Workers in the platinum mining industry embarked on a five- month strike last year demanding that the basic monthly wages of the lowest-paid mineworkers be more than doubled to 12,500 rand.

South Africa’s state wage bill equated to 13.8 percent of gross domestic product in 2012, the fifth highest of 26 countries after Denmark, Iceland, Sweden and Finland, according to a report released last year by the Paris-based Organization for Economic Cooperation and Development. The ratio was 10.2 percent in the U.S. and 10.5 percent in the Euro area.

The spending isn’t reflected in the quality of government services. South Africa’s health and education system was ranked at 132 out of 144 countries on the World Economic Forum’s 2014-15 Global Competitiveness Report. The quality of its primary education was rated 133rd best, while the average life expectancy was at 129 on the list, due to one of the world’s biggest HIV prevalence rates.

Zuma Ally

While Finance Minister Nhlanhla Nene has called for wage restraint, political considerations have prevented the government from taking a hard line in pay talks in the past. The Congress of South African Trade Unions, or Cosatu, whose affiliate unions represent about 58 percent of government workers, is a member of the country’s ruling coalition and a close ally of President Jacob Zuma.

Public workers secured 7.5 percent increases in 2010 after embarking on a three-week strike, and in 2012 agreed to a three- year settlement that raised wages by 7 percent in the first year and inflation plus 1 percentage point for the next two years. Inflation has averaged 5.5 percent in the past three years.

Nkosana Dolopi, the general secretary of the South African Democratic Teachers Unions and a spokesman for Cosatu’s seven public servant unions, is adamant that state workers don’t earn enough.

Fiscal Gap

“We still can’t afford housing or to pay for our children’s education or health care,” Dolopi, who took home 12,000 rand a month after 20 years as a teacher before becoming a full-time unionist, said by phone from Johannesburg on March 19. “We can’t even afford transport to go to work. We want to improve our lives as public servants. We want a real wage increase.”

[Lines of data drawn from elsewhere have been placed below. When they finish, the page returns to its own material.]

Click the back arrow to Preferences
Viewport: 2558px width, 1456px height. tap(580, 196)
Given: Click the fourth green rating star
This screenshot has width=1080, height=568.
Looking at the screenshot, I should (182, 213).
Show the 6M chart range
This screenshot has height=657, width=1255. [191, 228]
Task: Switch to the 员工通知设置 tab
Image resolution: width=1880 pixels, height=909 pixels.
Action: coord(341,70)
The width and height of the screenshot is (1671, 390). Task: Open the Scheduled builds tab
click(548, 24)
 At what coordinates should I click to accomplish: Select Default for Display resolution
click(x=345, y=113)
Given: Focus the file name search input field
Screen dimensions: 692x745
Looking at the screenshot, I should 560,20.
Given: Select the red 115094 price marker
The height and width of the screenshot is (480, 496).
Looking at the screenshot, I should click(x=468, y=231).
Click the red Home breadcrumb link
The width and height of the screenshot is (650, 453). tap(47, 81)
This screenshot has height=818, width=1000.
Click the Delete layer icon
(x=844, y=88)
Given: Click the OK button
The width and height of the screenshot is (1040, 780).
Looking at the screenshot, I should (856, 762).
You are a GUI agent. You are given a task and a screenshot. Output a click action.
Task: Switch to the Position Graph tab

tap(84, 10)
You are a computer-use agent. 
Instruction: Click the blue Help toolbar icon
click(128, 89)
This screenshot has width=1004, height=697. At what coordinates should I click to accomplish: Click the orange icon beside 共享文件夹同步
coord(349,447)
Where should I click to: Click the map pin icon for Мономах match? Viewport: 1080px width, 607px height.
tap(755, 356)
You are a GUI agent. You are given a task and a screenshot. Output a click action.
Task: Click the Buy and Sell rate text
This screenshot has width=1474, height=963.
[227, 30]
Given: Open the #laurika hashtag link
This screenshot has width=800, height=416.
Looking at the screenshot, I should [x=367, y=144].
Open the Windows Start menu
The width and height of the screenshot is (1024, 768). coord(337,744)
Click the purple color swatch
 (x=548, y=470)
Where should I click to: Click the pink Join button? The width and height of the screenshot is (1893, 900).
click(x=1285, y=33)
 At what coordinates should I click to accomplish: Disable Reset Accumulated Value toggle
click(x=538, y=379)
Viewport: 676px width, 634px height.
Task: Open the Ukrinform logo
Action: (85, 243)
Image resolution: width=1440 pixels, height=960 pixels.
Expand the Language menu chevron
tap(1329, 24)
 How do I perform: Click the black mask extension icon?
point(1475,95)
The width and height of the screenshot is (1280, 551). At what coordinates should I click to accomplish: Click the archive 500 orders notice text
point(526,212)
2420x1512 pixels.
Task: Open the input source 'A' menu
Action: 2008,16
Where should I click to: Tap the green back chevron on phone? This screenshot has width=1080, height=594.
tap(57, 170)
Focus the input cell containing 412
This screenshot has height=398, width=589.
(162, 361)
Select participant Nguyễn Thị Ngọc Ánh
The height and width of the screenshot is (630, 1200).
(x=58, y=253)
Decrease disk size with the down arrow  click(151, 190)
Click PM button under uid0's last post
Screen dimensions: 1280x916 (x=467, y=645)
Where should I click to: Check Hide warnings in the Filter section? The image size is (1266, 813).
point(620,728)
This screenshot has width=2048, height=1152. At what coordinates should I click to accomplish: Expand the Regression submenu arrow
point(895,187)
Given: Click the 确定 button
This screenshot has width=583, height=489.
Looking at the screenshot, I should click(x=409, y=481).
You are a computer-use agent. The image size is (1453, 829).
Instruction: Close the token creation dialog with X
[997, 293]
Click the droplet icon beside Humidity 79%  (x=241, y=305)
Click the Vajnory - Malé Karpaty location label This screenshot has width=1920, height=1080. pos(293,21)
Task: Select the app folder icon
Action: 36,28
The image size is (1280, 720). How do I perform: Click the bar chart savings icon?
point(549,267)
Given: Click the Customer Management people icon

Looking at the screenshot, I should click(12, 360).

Nene’s budget on Feb. 25 provides for the wage bill to rise by an average 6.6 percent in each of the three years through March 2018. He has pledged to curb spending to help reduce the fiscal deficit to 2.5 percent of GDP in the year through March 2018 from an estimated 3.9 percent this year.

“The public-sector wage negotiations will play a very important role in determining whether the Ministry of Finance is able to keep the budget deficit in line with its projections,” Carmen Altenkirch, a director at Fitch Ratings, told reporters in Johannesburg on March 24. “If the wage increase turns out 2 percentage points higher than the 6.6 percent, then clearly that raises some concerns about the government’s ability to implement fiscal consolidation.”

Wage Review

Fitch rates South African debt at BBB, the second-lowest investment-grade level, with a negative outlook. Credit-rating downgrades by Standard & Poor’s and Moody’s Investors Service last year contributed to the rand declining 12 percent since the beginning of 2014. The currency fell 0.6 percent to 11.9255 per dollar as of 6 p.m. in Johannesburg on Thursday.

The Treasury plans to do a comprehensive compensation review this year in a bid to tighten control over public-sector wages. South Africa has more than 350 salary scales and 500 allowances for different categories of state workers, which are difficult to administer and create opportunities for irregular pay practises, it said in the February Budget Review.

Mashegoana doesn’t expect to ever earn enough as a teacher to support the quality of life he wants. He plans to become a lawyer once he’s worked for four years at a public school — payback to the government for funding his four-year university degree.

“By the time its month-end, you are really impatient” to get your salary, he said. “I really can’t cope on what I’m getting.”